--- SHORT TASK 1 ---
In the crypto discussion, what is the main reason given for why no crypto can be a currency?

*** PASSAGE TO READ

Crazy to me that people would spend $100k on some 1s and 0s.
1000006973.jpg
1000006972.jpg
That is pretty cool though.
 
But being a store of value is just one of the three things that makes something a currency, right? I think early on Bitcoin was thought to be a legitimate medium of exchange (one of the other 2), but as you said, it doesn't scale.

There are other crypto currencies that scale much better. I haven't kept up on if any can scale to the amount of transactions that process every second currently. That problem can likely be solved, I would think?

I generally agree with the skepticism, I'm not sure how decentralized it really is. We've heard of investigations into crimes that have led to law enforcement finding out where the money went, and to whom. If so, how? If these transactions are really secure? Might be my lack of understanding.

I think there are some use legit use cases. I also think there are some "black swan" type of events that could render it completely useless.
Being a "store of value" is not a property of a currency at all. In fact, it's a downside. A currency is a medium of exchange. You don't want it to have intrinsic value. If you want to store value, buy a bond or muni or a money market ETF.

The main reason that no crypto can be a currency is that there is no crypto economy. Until and unless companies are paying their workers, suppliers and taxes with crypto, then it's just a weird extra step in a transaction.

******
*** SUPPLIED RECORDS

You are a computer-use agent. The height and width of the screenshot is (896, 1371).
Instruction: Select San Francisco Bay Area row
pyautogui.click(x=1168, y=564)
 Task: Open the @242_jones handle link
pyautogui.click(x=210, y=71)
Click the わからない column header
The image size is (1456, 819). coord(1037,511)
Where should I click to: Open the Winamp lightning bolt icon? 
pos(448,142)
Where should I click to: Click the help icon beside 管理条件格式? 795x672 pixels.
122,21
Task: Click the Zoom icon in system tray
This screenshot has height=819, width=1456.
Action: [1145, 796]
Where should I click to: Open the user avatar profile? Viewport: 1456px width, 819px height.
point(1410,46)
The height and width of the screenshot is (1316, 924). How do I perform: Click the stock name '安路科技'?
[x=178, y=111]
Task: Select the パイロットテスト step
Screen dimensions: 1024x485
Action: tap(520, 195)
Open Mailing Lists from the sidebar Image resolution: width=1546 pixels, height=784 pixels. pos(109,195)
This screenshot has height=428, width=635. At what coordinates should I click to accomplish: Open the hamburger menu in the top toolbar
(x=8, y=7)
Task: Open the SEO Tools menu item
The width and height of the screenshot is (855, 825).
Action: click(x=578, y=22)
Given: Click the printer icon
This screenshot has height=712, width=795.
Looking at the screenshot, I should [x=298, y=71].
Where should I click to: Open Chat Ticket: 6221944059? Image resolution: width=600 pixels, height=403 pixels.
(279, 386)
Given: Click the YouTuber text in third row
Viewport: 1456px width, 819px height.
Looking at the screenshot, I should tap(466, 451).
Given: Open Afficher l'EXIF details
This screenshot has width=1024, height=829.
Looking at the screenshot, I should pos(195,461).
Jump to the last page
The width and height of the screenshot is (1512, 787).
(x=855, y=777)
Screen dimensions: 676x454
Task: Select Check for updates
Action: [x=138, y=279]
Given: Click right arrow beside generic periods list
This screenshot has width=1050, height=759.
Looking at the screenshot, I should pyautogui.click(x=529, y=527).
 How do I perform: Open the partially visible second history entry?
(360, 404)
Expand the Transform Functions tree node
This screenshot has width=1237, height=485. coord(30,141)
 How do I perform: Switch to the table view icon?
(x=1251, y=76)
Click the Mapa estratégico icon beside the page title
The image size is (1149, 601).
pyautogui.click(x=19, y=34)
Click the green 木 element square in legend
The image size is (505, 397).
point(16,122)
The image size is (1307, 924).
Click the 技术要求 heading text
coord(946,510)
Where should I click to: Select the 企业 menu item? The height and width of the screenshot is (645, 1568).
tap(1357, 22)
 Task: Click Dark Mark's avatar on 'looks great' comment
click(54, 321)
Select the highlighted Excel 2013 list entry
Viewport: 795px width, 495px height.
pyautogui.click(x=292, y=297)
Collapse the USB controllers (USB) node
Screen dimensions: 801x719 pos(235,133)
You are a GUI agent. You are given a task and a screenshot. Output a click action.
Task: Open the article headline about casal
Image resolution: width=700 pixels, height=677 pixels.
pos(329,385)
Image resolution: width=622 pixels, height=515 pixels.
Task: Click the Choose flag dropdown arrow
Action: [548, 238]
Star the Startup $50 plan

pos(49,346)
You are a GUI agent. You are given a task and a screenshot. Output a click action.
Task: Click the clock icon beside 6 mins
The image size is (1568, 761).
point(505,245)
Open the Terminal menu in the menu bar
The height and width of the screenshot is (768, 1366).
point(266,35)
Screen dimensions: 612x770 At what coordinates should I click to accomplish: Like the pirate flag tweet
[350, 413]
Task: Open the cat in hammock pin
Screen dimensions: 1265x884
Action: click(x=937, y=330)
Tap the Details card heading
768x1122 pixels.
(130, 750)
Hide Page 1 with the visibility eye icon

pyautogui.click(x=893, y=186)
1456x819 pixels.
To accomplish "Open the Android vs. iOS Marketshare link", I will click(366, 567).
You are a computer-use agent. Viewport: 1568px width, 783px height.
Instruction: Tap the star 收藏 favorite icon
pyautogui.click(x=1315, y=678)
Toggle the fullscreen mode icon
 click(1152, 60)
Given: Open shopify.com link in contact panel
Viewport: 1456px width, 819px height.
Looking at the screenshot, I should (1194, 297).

******

--- SHORT TASK 2 ---
In the rows, copy out word for word the stretch from the line containing "Given: Click the printer icon" through the line containing "Action: [x=138, y=279]".

--- FULL SOLUTION 1 ---
There is no crypto economy.

--- FULL SOLUTION 2 ---
Given: Click the printer icon
This screenshot has height=712, width=795.
Looking at the screenshot, I should [x=298, y=71].
Where should I click to: Open Chat Ticket: 6221944059? Image resolution: width=600 pixels, height=403 pixels.
(279, 386)
Given: Click the YouTuber text in third row
Viewport: 1456px width, 819px height.
Looking at the screenshot, I should tap(466, 451).
Given: Open Afficher l'EXIF details
This screenshot has width=1024, height=829.
Looking at the screenshot, I should pos(195,461).
Jump to the last page
The width and height of the screenshot is (1512, 787).
(x=855, y=777)
Screen dimensions: 676x454
Task: Select Check for updates
Action: [x=138, y=279]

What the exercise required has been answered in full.